2. The treatment of the relationship between Genesis One and Genesis Two is not satisfactory. Dr. Ridder­bos thinks that the two chapters were probably written by two different authors, or were derived from two different centers of transmission. “It is hard to believe,” he says, “that the same author should first write Genesis 1 and then Genesis 2” (p. 28). If it is so hard to believe, why did Moses put the two chapters together? Why did God the Holy Spirit, who is the ultimate Author, see to it that Genesis Two was placed after Genesis One?

We read this little book with sorrow of heart. For, even though the author may not wish it, it is a book that will tend to weaken on e’s confidence in the infallibility of Holy Scripture. There is much emphasis upon Barth, and it would also seem that the author is well read in authors who ac­cept the documentary hypothesis. On the other hand, there is no evidence that the author has ever studied the work of Oswald T. Allis or William Henry Green. The view that the “days” of Genesis One may be long periods of time does not even receive serious consideration (p. 55).

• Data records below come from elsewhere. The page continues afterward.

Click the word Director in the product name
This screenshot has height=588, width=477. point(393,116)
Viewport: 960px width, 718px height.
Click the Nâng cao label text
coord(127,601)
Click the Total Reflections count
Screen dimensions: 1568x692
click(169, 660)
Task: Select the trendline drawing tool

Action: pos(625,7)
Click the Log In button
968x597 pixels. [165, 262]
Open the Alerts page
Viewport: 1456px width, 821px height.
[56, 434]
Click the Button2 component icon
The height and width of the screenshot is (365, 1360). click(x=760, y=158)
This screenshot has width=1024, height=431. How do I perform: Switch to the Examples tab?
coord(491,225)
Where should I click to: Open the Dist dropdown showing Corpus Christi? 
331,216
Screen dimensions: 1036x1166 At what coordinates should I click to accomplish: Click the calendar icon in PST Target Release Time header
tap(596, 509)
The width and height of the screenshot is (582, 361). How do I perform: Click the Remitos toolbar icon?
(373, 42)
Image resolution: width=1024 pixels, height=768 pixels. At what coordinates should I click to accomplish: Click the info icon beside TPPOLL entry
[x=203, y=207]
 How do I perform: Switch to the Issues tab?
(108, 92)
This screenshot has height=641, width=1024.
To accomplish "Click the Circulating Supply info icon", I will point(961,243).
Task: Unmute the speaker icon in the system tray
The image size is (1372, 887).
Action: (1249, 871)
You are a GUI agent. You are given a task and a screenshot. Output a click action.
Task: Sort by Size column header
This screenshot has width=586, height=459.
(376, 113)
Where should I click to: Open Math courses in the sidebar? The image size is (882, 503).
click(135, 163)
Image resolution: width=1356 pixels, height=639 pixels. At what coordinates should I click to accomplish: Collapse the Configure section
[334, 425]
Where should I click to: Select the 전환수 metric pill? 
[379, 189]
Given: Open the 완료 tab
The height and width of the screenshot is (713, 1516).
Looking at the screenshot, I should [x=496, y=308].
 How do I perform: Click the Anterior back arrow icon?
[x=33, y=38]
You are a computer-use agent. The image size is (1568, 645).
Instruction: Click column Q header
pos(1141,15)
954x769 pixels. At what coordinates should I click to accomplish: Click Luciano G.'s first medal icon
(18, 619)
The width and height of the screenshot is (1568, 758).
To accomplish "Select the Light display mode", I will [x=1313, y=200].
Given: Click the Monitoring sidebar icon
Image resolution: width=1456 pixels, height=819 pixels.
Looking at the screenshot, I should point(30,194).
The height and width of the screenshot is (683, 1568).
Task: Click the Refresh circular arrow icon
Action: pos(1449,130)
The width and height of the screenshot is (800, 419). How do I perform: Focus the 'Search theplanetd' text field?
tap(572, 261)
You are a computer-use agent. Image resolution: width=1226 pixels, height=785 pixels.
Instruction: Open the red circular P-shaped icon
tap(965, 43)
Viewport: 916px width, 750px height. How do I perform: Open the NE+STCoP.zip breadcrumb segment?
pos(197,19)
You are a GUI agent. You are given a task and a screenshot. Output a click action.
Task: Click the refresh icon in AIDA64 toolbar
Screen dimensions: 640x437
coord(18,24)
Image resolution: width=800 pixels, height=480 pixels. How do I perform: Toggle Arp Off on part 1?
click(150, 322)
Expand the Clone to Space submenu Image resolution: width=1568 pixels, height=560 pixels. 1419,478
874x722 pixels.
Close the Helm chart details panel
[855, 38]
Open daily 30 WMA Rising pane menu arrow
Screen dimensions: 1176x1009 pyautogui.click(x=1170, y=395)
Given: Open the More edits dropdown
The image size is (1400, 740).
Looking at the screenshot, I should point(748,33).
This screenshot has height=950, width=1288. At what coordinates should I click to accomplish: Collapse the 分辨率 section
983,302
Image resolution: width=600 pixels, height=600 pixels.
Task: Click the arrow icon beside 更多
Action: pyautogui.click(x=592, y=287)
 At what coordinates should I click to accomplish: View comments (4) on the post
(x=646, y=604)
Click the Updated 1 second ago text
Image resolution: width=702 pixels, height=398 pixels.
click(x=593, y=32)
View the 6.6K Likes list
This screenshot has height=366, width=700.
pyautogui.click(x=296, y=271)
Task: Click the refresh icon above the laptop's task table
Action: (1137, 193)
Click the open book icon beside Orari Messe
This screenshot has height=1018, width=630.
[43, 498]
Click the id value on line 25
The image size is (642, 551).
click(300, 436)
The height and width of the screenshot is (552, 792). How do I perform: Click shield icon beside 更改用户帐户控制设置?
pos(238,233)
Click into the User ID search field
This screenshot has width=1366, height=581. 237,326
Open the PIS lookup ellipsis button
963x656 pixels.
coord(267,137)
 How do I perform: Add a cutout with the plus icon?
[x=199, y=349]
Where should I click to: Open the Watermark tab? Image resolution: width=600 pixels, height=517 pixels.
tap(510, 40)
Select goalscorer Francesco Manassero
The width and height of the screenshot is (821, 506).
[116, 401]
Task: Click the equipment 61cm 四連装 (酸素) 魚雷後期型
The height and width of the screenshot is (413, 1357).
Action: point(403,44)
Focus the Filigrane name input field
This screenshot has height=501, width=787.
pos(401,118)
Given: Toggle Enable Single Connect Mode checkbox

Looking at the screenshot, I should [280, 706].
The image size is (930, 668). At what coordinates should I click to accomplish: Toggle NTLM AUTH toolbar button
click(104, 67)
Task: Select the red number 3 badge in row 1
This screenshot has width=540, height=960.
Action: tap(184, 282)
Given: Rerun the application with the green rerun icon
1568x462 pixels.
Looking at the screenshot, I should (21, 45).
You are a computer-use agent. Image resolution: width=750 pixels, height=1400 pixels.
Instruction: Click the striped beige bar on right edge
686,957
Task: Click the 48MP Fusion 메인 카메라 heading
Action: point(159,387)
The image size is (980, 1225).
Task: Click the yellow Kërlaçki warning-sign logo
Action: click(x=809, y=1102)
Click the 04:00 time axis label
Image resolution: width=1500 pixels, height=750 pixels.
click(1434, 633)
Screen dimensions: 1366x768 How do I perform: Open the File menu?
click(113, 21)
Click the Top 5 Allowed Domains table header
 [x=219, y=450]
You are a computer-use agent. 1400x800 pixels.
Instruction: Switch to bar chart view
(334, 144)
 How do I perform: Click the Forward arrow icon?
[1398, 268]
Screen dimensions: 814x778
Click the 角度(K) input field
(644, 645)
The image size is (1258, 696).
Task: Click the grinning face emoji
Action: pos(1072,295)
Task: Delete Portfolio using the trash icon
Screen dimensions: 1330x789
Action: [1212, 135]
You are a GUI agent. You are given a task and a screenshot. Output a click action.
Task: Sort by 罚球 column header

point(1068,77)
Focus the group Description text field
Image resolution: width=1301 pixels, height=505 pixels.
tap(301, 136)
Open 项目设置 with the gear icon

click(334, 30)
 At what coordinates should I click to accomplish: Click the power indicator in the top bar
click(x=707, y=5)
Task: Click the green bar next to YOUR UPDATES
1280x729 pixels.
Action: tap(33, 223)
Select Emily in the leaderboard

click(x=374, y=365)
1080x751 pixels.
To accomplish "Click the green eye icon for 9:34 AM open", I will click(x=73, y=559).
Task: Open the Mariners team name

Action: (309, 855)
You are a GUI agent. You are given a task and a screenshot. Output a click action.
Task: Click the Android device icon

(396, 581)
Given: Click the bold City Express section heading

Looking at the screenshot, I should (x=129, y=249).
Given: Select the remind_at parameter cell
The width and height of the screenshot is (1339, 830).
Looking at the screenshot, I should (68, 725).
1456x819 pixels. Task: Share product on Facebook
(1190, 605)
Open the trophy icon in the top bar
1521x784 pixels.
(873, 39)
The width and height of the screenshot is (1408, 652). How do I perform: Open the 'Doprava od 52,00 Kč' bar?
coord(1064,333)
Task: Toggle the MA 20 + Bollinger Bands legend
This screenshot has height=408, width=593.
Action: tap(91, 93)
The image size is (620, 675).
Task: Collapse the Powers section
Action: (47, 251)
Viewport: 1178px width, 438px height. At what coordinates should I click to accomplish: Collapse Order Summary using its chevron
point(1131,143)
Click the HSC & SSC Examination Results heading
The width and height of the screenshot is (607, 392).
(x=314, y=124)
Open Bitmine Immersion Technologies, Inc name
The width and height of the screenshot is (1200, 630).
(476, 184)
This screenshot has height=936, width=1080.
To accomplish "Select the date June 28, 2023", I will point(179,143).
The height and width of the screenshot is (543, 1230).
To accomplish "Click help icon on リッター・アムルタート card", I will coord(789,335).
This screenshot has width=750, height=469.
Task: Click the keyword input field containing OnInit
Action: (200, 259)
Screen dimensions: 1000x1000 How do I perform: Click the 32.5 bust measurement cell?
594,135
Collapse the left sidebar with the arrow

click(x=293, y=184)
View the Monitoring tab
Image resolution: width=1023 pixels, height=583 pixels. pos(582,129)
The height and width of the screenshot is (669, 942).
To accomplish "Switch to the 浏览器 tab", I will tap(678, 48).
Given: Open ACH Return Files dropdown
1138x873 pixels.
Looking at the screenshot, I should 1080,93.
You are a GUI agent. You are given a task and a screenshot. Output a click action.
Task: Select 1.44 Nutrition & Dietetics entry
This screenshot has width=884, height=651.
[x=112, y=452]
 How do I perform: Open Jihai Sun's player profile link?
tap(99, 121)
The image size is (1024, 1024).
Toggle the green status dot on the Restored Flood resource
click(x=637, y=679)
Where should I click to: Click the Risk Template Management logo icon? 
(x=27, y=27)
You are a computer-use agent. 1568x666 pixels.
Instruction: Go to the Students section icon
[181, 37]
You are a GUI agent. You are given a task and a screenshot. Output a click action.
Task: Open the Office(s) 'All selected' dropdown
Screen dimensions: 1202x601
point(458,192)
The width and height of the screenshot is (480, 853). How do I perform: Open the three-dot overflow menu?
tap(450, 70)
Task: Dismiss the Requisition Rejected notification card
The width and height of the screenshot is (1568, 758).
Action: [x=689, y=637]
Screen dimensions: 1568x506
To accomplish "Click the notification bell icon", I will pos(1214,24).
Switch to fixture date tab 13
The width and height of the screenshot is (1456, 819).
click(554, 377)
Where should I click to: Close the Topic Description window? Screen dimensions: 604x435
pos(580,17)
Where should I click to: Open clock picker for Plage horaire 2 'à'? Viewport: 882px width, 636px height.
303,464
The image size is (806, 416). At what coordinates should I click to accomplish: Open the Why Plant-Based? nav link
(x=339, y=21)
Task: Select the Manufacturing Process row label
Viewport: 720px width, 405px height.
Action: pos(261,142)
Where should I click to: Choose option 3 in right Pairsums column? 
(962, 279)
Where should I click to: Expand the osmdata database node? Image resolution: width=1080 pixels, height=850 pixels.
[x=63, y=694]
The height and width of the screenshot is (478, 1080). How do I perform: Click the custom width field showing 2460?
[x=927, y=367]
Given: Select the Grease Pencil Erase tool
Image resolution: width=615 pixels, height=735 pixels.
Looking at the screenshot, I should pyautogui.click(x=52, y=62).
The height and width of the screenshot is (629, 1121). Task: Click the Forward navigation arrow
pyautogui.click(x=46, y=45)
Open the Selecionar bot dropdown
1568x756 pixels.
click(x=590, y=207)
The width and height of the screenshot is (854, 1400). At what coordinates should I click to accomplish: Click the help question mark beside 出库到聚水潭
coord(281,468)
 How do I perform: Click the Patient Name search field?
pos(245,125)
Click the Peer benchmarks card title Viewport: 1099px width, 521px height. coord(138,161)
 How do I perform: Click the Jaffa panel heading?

There are, of course, serious problems involved in the study of Genesis One, and we may thank the author for again calling attention to some of them. But if true progress in the study of Genesis is to be made, it must be on the part of those who love Genesis as God’s Holy Word, who see the dangerous nature of modern thought and who, like Hengstenberg, Green, Keil, and Wilson of a past day, will set the Christian faith in antithesis to the destructive “critical” thought of the day, will expose its anti-Christian basis, and will earnestly endeavor to defend and to expound those Scrip­tures which alone are able to make one wise unto salvation.